The famous Barrett Jackson auction is perhaps one of Arizona's biggest claims to classic car fame. Each year this giant event in Scottsdale, draws a population of handsomely preserved machines to the auction block, some very eccentric and highly collectible. Displayed in colossal circus tents, the vast collection of automobiles are presented museum-style, for admiration and perusal by thousands of attendees.

Route 66 is a mecca for car clubs from all over the U.S., staging rallies on the Mother Road, cruising the historic highway. Arizona features the most abundant surviving contiguous stretches of this legendary pavement. Overseas visitors have come to expect sight of antique American cars along Route 66 and they are seldom disappointed. Many properties make sure to have a photogenic machine or two on hand for photo ops.
Though restored, glossed-up, candy-colored automobiles are certainly dreamy, I have a soft spot also for the sun-baked relics, each wearing their own uniquely faded patina, dings, idiosyncrasies. These cars have what you might call "character." Such beasts can be spotted randomly in the wild, parked on side streets, working on ranches, camping in the forest, patiently waiting at trailheads or ready to fill with groceries at shopping centers.
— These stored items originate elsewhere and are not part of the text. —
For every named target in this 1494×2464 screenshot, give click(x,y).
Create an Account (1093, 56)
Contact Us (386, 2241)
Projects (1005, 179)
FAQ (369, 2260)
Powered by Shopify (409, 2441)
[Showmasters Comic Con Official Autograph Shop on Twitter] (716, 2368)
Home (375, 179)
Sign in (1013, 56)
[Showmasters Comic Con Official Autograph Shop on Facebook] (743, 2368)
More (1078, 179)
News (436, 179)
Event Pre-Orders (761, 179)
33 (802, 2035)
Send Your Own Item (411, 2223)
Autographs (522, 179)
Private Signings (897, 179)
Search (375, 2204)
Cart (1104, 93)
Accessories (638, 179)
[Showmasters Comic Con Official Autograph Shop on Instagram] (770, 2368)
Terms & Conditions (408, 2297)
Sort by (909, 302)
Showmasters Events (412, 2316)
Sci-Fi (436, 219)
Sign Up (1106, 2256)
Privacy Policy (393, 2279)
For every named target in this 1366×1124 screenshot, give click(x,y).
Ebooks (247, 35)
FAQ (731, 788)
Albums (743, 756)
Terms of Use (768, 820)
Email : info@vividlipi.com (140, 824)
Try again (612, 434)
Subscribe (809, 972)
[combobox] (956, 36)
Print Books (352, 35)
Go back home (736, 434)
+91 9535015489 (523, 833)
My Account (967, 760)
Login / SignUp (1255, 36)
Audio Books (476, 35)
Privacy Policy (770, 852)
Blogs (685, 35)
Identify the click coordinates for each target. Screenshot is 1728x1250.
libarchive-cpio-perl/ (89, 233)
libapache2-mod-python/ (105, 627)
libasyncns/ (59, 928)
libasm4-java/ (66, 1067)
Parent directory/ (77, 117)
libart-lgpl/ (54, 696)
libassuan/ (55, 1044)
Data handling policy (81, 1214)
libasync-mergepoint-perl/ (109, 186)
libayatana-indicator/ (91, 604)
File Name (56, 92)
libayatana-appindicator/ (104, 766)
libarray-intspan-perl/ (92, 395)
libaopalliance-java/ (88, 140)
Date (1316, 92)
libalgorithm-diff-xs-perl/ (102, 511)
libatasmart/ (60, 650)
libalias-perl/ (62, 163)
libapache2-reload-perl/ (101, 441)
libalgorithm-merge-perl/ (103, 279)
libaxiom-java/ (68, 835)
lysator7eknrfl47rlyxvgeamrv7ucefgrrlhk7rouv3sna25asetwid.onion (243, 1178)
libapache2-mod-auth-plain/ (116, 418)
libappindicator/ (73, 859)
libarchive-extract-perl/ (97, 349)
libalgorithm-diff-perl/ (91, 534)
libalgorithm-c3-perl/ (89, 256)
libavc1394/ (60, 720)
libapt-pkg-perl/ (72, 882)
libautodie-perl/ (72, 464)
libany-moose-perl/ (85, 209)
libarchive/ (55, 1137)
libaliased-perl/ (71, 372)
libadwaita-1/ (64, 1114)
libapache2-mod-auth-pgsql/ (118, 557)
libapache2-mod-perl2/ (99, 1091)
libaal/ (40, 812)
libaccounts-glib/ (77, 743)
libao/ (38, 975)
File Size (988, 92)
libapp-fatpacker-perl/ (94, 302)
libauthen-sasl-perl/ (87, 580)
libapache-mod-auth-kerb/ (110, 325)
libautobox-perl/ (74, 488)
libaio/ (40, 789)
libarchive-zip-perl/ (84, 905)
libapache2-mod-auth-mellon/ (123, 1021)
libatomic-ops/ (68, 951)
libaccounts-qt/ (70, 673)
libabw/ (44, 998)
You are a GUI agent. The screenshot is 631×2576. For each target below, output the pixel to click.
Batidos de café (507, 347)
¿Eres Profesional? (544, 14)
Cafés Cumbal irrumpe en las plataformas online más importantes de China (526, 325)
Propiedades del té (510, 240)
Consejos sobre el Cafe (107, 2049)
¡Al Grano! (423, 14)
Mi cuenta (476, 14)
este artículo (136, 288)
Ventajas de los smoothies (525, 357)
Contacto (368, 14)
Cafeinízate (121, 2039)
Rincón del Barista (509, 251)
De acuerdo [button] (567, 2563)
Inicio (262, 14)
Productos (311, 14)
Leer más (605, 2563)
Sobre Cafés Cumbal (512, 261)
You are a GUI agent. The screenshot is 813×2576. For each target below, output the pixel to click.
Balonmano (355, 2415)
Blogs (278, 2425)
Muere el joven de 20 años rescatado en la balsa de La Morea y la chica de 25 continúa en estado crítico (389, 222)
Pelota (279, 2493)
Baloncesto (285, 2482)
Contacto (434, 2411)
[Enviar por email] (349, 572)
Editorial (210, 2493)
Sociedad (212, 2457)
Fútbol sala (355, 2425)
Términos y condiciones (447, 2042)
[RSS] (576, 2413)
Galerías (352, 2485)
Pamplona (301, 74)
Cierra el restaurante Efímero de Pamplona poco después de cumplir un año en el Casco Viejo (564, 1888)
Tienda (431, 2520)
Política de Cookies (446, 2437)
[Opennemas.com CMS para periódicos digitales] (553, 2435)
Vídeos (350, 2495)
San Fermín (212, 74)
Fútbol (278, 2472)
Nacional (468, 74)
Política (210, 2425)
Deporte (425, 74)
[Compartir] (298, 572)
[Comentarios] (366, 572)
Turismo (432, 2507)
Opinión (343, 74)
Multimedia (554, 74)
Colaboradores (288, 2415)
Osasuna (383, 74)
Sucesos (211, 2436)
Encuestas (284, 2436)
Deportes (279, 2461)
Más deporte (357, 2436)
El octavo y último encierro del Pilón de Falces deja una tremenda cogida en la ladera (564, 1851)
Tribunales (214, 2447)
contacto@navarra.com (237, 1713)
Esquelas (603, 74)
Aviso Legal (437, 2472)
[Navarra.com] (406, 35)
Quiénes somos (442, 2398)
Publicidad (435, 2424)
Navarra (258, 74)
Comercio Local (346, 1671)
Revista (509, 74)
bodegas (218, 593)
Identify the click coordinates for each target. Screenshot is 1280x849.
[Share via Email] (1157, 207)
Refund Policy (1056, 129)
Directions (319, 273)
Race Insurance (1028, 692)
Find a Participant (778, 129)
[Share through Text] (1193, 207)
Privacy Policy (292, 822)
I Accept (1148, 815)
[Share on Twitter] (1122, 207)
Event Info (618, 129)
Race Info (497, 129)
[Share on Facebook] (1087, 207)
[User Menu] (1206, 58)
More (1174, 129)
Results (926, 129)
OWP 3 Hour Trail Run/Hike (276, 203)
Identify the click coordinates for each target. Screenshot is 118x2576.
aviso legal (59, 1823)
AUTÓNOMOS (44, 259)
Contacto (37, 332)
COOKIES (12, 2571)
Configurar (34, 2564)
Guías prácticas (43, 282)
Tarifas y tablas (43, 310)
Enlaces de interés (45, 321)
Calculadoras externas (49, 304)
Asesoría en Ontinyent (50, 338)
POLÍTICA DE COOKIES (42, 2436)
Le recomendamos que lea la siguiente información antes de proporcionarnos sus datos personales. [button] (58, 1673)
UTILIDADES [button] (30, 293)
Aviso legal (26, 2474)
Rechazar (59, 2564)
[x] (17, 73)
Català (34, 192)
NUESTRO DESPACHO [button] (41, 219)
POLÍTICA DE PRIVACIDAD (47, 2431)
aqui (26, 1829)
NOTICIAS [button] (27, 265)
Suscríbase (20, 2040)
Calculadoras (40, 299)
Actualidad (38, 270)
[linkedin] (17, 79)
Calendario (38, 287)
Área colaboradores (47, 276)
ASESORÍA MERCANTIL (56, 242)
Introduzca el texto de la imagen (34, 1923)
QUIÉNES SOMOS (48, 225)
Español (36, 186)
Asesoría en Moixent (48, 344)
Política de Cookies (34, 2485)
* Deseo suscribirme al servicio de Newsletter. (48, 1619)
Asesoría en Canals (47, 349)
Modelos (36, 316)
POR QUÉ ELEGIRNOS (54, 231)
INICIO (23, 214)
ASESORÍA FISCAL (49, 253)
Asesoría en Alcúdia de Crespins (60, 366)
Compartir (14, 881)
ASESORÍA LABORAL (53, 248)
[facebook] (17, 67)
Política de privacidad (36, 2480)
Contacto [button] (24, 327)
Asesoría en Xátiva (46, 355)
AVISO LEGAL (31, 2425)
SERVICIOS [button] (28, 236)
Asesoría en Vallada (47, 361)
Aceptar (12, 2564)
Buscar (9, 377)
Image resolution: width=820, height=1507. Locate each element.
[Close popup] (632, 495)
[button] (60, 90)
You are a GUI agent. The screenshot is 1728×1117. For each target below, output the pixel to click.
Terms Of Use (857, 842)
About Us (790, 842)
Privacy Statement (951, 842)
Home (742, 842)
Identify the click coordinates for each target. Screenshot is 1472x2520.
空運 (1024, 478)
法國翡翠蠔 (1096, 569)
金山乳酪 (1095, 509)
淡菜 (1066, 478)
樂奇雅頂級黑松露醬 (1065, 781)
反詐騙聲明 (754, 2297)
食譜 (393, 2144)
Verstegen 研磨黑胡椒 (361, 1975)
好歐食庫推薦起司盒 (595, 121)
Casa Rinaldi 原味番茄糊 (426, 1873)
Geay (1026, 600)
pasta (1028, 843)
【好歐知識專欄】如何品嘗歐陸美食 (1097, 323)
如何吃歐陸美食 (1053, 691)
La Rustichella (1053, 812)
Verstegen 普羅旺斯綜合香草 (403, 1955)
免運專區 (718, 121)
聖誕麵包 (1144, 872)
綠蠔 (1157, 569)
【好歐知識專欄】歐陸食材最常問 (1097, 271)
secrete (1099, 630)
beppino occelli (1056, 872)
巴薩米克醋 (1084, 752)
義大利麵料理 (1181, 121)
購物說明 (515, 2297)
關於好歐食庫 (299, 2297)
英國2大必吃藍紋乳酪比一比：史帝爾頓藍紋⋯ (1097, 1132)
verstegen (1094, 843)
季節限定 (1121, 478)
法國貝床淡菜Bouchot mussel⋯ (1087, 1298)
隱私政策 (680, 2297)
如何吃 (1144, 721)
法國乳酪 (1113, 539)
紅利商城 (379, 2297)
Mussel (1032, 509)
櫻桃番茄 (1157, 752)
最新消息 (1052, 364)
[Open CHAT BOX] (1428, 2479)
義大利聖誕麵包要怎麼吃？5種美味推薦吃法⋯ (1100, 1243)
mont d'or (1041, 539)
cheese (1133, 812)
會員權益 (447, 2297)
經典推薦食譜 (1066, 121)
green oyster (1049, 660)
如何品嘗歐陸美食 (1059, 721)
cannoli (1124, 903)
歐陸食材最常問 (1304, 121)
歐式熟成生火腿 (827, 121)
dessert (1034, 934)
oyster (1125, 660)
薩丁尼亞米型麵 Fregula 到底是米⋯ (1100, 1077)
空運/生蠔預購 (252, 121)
When I visit other parts of the country I am always surprised and disappointed the lack of vintage metal cruising the roads. Certainly, there are plenty of precious beauties kept stored in garages nationwide, pulled out for festivals and the occasional picnic. Here in Arizona folks utilize these museum pieces as their daily drivers! The weather is perfect year-round for a classic car cruise.

You may see us in one of our old cars at the next intersection. Be sure to wave and give us a thumbs- up!